По его лысине звонко щелкали капли дождя. Голова на худой шее дергалась, бескровные губы ползли в сторону, но он и не подумал укрыться в комнате. И снова повторил:
— Все врешь, Светка!
— Чего я вру?! Чего я вру?! — взвизгнула женщина, выпуская металлическую ручку подъездной двери, та снова закрылась, щелкнув замком. — Сиди уже дома, полоумный! И бабка твоя такая же! Вот не спится вам ни днем, ни ночью!
Дед глубоко втянул впалой грудью воздух и разразился такой отборной бранью в ее адрес, что Валера попятился. Принимать участие в соседских разборках, слушать оскорбительные воспоминания прошлых шальных лет не очень хотелось.

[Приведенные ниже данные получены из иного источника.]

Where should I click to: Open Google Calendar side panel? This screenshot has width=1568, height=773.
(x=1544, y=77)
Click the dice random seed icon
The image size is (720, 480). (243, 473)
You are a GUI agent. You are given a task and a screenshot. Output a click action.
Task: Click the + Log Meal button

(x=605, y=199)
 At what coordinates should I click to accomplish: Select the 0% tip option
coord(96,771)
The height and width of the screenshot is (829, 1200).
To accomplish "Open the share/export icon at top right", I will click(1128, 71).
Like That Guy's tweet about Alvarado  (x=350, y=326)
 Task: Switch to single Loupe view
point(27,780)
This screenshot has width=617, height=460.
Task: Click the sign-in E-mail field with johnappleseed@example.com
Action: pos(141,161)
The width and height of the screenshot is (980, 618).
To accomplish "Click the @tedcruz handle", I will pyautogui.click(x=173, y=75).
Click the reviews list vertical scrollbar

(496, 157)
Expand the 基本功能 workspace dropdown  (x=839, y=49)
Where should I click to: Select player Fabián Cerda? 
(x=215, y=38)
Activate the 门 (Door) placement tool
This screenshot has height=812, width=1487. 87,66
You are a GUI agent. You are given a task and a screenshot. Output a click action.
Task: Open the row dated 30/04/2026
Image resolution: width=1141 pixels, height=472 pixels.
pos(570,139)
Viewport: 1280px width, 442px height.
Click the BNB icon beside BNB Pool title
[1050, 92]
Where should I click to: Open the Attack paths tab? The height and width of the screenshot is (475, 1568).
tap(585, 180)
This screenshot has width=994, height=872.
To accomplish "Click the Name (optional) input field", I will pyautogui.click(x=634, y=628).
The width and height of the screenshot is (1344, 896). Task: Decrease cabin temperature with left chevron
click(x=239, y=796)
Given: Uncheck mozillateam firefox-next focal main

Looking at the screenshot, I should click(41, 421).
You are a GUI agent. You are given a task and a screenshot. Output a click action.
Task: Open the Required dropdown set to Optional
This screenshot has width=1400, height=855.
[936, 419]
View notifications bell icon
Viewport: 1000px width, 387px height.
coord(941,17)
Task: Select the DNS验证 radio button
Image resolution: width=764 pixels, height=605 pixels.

Тут, как назло, ветер усилился. И в машину, под струю горячего воздуха из печки, захотелось пуще прежнего.
И он бы точно ушел, не ткни старик пальцем в его сторону.
— Она врет, парень. Все врет! И к Нинке Комаровой она убивцев направила. И журналисту все разболтала.
— Какому журналисту?! Какому журналисту, старый придурок! — с истеричным повизгиванием вскинулась Светлана Степановна и, подскочив ближе, смачно плюнула в сторону распахнутого окна первого этажа.
Рука деда со скрюченными пальцами заметалась в воздухе, как старая высохшая ветка. Он пытался дотянуться до обидчицы. А она, довольная собственной неуязвимостью, сыпала в его адрес проклятиями.
— Так, хватит! — рявкнул Арский, заставив пожилых людей замереть с открытыми ртами. — Хватит устраивать шоу, граждане!